O recorrente dissente do julgado alegando, em síntese, que as verbas advenientes das prestações suplementares servem para fortalecimento do património social, assim devendo considerar-se elemento integrante das "partes de capital" e, por consequência, as ditas prestações suplementares devem ser tratadas, contabilística e fiscalmente, como integrando as citadas "partes de capital". Que nos termos do artº.32, nº.2, do E.B.Fiscais, na redacção em vigor em 2009, não concorrem para a formação do lucro tributável as mais-valias e as menos-valias realizadas pelas S.G.P.S., de partes de capital, nas quais se incluem as prestações suplementares. Que a sentença recorrida incorreu em erro de julgamento, consubstanciado na errada interpretação e aplicação do aludido artº.32, nº.2, do E.B.Fiscais (cfr.conclusões A) a Q) do recurso). Com base em tal alegação pretendendo concretizar um erro de julgamento de direito da decisão recorrida.
Examinemos se a decisão objecto do presente recurso comporta tal vício.
Conforme resulta do relatório de inspecção identificado no nº.2 do probatório supra, entende a Fazenda Pública que as prestações suplementares e as prestações acessórias de capital, constituídas sob o regime de prestações suplementares, se incluem no regime de mais e menos valias relativas a "partes de capital", assim ficando abrangidas pelo regime constante do artº.32, nº.2, do E.B.Fiscais (recorde-se que é este o único preceito em que se baseia a correcção sob exame, conforme se retira do teor do relatório de inspecção), na redacção em vigor em 2009, pelo que os encargos financeiros incorridos com o seu financiamento não poderão concorrer para a formação do lucro tributável, posição que reafirma na presente apelação.

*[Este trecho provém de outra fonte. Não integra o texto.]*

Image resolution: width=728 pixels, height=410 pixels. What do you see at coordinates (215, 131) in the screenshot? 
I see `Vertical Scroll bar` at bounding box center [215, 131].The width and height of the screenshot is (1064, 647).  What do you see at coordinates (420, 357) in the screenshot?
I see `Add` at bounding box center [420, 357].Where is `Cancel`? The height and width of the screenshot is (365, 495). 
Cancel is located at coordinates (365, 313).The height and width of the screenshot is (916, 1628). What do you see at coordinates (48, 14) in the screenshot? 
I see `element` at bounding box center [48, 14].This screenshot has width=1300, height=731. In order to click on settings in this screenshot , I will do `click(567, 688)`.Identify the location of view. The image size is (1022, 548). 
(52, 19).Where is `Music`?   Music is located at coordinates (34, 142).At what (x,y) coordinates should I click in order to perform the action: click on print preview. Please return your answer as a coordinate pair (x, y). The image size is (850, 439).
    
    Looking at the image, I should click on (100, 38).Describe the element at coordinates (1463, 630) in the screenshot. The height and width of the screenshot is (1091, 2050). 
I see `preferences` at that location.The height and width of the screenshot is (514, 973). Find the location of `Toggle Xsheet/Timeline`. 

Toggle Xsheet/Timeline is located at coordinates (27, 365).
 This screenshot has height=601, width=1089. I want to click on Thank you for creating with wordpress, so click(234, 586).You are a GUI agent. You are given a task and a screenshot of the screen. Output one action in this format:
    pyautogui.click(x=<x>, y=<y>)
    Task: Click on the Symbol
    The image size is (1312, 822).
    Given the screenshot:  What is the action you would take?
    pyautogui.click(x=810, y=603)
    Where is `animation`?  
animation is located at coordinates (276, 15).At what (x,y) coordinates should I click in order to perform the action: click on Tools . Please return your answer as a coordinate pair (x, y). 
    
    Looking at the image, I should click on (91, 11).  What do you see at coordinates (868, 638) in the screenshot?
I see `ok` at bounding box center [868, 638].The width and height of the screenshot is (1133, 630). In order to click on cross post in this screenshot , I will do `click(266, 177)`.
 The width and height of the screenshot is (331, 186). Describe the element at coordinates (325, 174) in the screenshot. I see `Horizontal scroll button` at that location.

Contrariamente, a decisão recorrida conclui no sentido de que as prestações suplementares contabilizadas pela sociedade impugnante não são de considerar como integrando o conceito de "partes de capital" para efeitos fiscais e, concretamente, do citado artº.32, nº.2, do E.B.Fiscais, na redacção em vigor em 2009, pelo que a correcção em causa deve ser anulada, devido a vício de violação de lei.
Vejamos quem tem razão.
Os benefícios fiscais revestem a natureza de medidas de carácter excepcional, instituídas para tutela de interesses públicos extrafiscais relevantes e que sejam superiores aos da tributação que impedem (cfr.artº.2, nº.1, do Estatuto dos Benefícios Fiscais, aprovado pelo dec.lei 215/89, de 1/7).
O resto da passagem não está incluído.